Stored items
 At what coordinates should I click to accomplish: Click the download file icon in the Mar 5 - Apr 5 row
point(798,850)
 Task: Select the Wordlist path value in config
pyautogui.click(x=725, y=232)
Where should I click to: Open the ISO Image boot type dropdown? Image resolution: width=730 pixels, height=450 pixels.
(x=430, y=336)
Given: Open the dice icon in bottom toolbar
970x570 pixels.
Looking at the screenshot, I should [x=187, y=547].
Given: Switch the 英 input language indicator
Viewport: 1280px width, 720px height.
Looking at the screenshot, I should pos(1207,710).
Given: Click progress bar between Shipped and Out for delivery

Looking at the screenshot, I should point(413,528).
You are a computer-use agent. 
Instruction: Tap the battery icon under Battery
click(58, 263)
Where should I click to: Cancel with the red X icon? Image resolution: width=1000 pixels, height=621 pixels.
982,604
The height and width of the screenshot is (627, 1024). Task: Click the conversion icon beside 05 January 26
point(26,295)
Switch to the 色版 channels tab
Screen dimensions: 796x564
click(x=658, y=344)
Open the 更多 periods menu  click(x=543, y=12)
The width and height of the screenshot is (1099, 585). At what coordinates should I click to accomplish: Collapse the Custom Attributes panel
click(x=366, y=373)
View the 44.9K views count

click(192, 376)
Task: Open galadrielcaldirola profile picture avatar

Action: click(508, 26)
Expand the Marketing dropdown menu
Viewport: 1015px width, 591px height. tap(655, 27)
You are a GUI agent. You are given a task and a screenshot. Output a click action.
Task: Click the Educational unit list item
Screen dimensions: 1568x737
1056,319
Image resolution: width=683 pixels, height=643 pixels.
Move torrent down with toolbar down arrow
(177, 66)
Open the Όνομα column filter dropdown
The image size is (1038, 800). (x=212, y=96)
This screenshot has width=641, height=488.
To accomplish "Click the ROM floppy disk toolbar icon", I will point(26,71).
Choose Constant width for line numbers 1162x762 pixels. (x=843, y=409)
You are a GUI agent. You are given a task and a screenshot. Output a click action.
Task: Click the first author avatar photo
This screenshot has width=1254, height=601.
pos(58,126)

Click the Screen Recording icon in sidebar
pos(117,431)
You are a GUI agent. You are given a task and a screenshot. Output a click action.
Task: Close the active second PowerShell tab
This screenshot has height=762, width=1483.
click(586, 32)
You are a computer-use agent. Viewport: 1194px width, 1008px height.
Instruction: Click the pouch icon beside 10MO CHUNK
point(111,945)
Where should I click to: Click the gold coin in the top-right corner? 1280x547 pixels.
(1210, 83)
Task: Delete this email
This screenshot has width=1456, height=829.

EXERCISE DESCRIPTION ▸
All lines from the one containing "Instruction: Click the" to the end of the data above are to be set down exactly; no others belong in the answer.

OUTPUT OF THE EXERCISE ▸
Instruction: Click the pouch icon beside 10MO CHUNK
point(111,945)
Where should I click to: Click the gold coin in the top-right corner? 1280x547 pixels.
(1210, 83)
Task: Delete this email
This screenshot has width=1456, height=829.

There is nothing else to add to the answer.